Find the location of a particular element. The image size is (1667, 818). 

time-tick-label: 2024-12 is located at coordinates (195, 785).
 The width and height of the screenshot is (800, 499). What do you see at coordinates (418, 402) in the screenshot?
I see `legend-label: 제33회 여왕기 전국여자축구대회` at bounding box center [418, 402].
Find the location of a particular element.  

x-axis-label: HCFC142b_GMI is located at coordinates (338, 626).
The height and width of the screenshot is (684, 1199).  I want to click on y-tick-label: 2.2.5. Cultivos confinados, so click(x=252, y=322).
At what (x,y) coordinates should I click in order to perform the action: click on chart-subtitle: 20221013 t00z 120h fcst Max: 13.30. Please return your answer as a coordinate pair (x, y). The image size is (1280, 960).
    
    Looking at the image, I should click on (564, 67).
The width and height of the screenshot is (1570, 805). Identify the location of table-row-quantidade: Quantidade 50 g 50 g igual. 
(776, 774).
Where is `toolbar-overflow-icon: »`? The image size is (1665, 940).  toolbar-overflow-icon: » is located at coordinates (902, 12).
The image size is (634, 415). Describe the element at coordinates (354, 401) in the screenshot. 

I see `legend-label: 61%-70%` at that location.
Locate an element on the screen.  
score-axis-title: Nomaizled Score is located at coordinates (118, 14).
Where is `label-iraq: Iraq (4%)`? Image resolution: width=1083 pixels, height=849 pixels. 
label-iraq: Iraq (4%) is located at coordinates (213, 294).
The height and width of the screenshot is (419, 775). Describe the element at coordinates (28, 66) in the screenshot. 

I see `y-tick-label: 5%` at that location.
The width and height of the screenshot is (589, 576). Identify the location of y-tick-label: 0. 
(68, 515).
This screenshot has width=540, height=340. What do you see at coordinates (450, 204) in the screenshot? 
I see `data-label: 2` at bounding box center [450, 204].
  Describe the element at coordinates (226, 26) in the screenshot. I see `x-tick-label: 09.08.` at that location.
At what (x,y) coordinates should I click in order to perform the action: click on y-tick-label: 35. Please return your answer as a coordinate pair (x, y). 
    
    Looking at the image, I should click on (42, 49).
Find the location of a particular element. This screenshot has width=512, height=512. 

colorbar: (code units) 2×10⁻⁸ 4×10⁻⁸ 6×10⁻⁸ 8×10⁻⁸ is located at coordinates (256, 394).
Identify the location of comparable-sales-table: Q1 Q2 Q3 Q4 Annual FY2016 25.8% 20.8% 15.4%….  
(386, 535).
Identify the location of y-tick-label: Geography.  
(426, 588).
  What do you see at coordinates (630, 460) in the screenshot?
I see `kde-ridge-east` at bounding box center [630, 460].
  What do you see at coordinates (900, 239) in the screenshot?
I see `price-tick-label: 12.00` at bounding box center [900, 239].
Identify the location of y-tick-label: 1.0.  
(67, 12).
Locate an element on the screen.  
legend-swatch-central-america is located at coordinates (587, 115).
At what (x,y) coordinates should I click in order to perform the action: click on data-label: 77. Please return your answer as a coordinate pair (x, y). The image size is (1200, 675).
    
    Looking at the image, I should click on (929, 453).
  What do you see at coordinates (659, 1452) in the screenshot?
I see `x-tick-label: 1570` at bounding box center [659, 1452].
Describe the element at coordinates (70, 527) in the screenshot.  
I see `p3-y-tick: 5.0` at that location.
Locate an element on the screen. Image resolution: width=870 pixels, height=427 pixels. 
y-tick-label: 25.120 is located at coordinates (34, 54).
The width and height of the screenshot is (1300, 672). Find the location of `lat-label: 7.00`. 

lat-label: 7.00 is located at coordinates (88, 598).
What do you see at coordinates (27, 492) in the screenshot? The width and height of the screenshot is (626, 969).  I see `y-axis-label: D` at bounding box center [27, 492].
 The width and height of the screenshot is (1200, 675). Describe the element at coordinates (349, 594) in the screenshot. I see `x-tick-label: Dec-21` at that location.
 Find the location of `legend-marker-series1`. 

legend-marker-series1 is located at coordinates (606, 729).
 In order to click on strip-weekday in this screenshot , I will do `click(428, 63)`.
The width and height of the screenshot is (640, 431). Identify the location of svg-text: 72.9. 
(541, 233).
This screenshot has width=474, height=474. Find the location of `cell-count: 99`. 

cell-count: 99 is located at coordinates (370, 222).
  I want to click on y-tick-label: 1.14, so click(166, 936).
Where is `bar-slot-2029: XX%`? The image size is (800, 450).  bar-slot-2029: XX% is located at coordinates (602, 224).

#####

▸ **Aim of the task**: Render the material from the line containing "Identify the location of comparable-sales-table: Q1" through the line containing "legend-swatch-central-america is located" as a Markdown table with a Row column numbering each line and an Entry column holding the line itself, with blank lines left out.

▸ **Answer to the exercise**:
| Row | Entry |
|---|---|
| 1 | Identify the location of comparable-sales-table: Q1 Q2 Q3 Q4 Annual FY2016 25.8% 20.8% 15.4%….   |
| 2 | (386, 535). |
| 3 | Identify the location of y-tick-label: Geography.   |
| 4 | (426, 588). |
| 5 |   What do you see at coordinates (630, 460) in the screenshot? |
| 6 | I see `kde-ridge-east` at bounding box center [630, 460]. |
| 7 |   What do you see at coordinates (900, 239) in the screenshot? |
| 8 | I see `price-tick-label: 12.00` at bounding box center [900, 239]. |
| 9 | Identify the location of y-tick-label: 1.0.   |
| 10 | (67, 12). |
| 11 | Locate an element on the screen.   |
| 12 | legend-swatch-central-america is located at coordinates (587, 115). |